Depuis fort longtemps, Hydro-Québec applique le tarif L aux entreprises énergivores, soit 4,5¢ le kWh, alors que le kWh de remplacement coûte au minimum 10 ¢, ce qui n'inclut pas le transport de cette électricité. Combien de milliers de MW Hydro-Québec peut-elle mettre à la disposition des grandes entreprises, avant de devoir imposer des augmentations importantes à la population du Québec, pour compenser la différence entre le 4,5¢ le kWh aux grandes entreprises et le coût de chaque nouveaux kWh, soit autour de 13 ou 14¢, transport inclus?

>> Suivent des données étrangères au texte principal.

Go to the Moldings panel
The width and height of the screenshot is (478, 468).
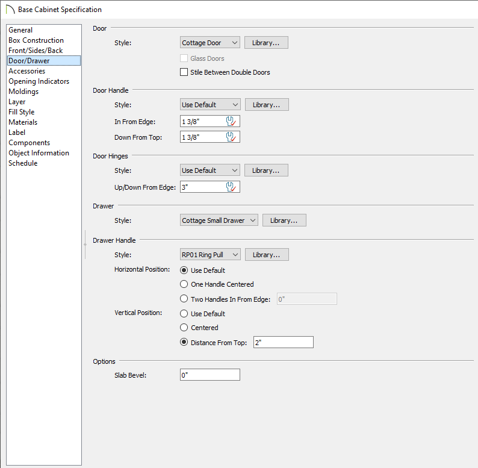pos(23,92)
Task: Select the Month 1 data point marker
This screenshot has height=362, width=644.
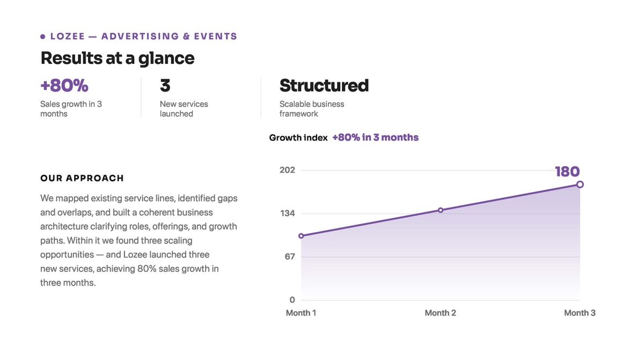Action: [x=301, y=236]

On sait tous et toutes, que le ministre des Finances, monsieur Raymond Bachand, fait ses annonces à l'avance, pour ne pas être accusé d'improviser. Il a donc annoncé, qu'à partir de 2014, Hydro-Québec viendra chercher dans la poche de ses clients domestiques uniquement, autour de 1,6 milliards$ par année, par le biais du dégel du bloc patrimonial. Les grandes entreprises sont exclues de cette augmentation. On ne peut pas indéfiniment offrir de tels rabais, sans que quelqu'un paie la note quelque part.

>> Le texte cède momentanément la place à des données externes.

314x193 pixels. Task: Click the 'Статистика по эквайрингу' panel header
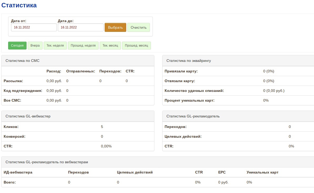pyautogui.click(x=189, y=61)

Comme il est impossible d'avoir des réponses d'Hydro-Québec ou du gouvernement de Jean Charest, y a-t-il un parti politique qui aura dans son programme, l'engagement ferme d'accorder au Vérificateur général du Québec un mandat élargi qui lui garantira en tout temps de valider les pratiques administratives d'Hydro-Québec, si nous voulons garder ce fleuron et non en être dépossédé? Les alumineries, ça crée des emplois, mais pour un petit nombre, la majorité silencieuse héritant des augmentations tarifaires majeures.. Pour récompenser les dirigeants d'Hydro-Québec, le gouvernement leur permet de se partager plusieurs dizaines de millions$ en primes.